GOAL OF THE EXERCISE — Please continue the write-up below on binary classification pipelines in Spark ML, picking up right after its last sentence.

TEXT —
◇ ◇ ◇
# General pipeline for binary classification tasks in spark ml

$\color{blue}{\text{Covering major components in real life scenarios for binary classification tasks using structured datasets.}}$

Modelling and data transformation part will be mostly operated in pure spark, but exploration and plotting metrics may involve pandas components.

The toolkits are in the lib/ folder, covering following topics:

0. summary on transformer, estimators, pipelines
1. spark and pandas dataframe conversion, tips in converting datatypes and assign correct schema
2. categorical variables encoding methods: label encoding (string indexer), one hot encoding.
3. feature selection methods in spark ml, selection based on model, lasso.
4. handling skewed datasets and highly imbalanced labels (up/down sampling) SMOTE in spark
5. modelling toolkits, contains common classifiers and their tuning guidance, use of xgboost in spark
6. metrics plotting tools, to plot common metrics after training

### Spark ml structure:
Key components:
1. Transformer
2. Estimator
3. Pipeline

$\textbf{Transformer}$ can transform one df into another df by appending new columns onto original df. E.g., an ML model is a Transformer which transforms a DataFrame with features into a DataFrame with predictions. It has .transform() method, normally taking df as input. Transformers can be trained models, trained encoders.

$\textbf{Estimator}$ is an algorithm to be fit on a df to produce a Transformer. E.g., a learning algorithm is an Estimator which trains on a df and produces a model; if we specify a One-hot-encoder, it is an estimarot object, we need to .fit() it onto a column and obtain a transformer. Output of fitted/trained estimator is transformer.
◇ ◇ ◇
DATA EXCERPT —
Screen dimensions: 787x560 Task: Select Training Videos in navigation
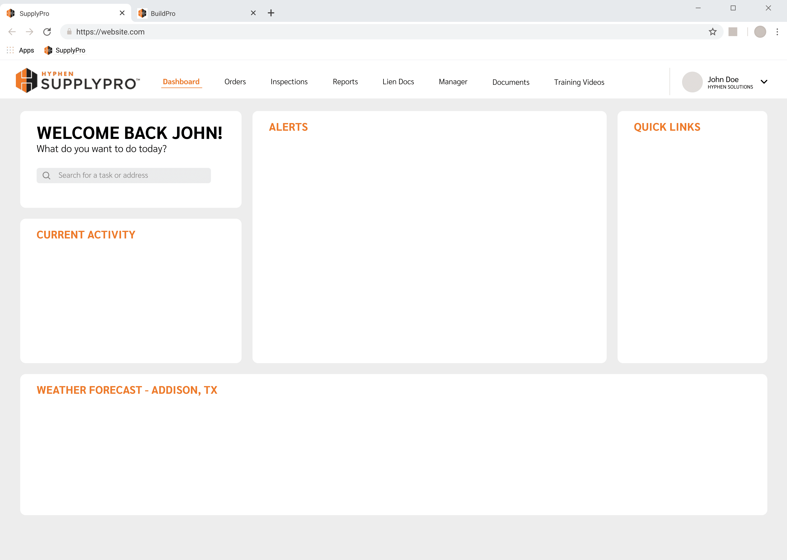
◇ ◇ ◇
THE REPLY —
$\textbf{Pipeline}$ chains multiple Transformers and Estimators together to specify an ML workflow. When executing the pipeline, spark will automatically sort out the steps to execute, depending on whether you called a .fit() or .transform() method. A Pipeline is specified as a sequence of stages, and each stage is either a Transformer or an Estimator. These stages are run in order, and the input DataFrame is transformed as it passes through each stage. For Transformer stages, the transform() method is called on the DataFrame. For Estimator stages, the fit() method is called to produce a Transformer (which becomes part of the PipelineModel, or fitted Pipeline). Pipeline is an estimator, after calling pipeline.fit() method, the output will be PipelineModel, a transformer ready to apply .transform() at test time.

In [146]:
import os
import random
import pandas as pd
pd.options.display.max_columns=None
pd.options.display.max_rows=None

#import toolkits
from lib import util
from lib import logger

def initialize_spark(app_name='spark_pipeline'):
    import findspark
    #spark path using default value
    findspark.init()

    import pyspark
    import pyarrow
    from pyspark.sql import SQLContext
    
    #broadcastTimeout is purposedly set to be large due to development on single machine
    conf = pyspark.SparkConf()\
        .setAppName(app_name)\
        .setMaster('local')\
        .set('spark.driver.memory', '8g')\
        .set('spark.executor.memory', '8g')\
        .set('spark.executor.instances', 4)\
        .set('spark.executor.cores', 4)\
        .set('spark.driver.maxResultSize', '8g')\
        .set('spark.sql.shuffle.partitions', 100)\
        .set('spark.default.parallelism', 200)\
        .set('spark.sql.broadcastTimeout', 36000)\
        .set('spark.kryoserializer.buffer.max', '1024m')\
        .set('spark.sql.execution.arrow.enabled', 'false')\
        .set('spark.dynamicAllocation.enabled', "False")\
        .set('spark.port.maxRetries',30) 

    sc = pyspark.SparkContext.getOrCreate(conf)
    spark = pyspark.sql.SparkSession(sc)
    sqlContext = SQLContext.getOrCreate(sc)    
    return sc,spark,sqlContext

from pyspark.ml import Pipeline
from pyspark.ml.feature import StandardScaler
from pyspark.ml.feature import VectorAssembler
from pyspark.ml.feature import StringIndexer, VectorAssembler
from pyspark.ml.feature import OneHotEncoderEstimator, StringIndexer, VectorAssembler
from pyspark.sql.types import IntegerType,DecimalType
from pyspark.sql.functions import when, lit
from distutils.version import LooseVersion
from importlib import reload
import pyspark.sql.functions as func
import pyspark.sql.types as typ

In [2]:
sc,spark,sqlContext = initialize_spark()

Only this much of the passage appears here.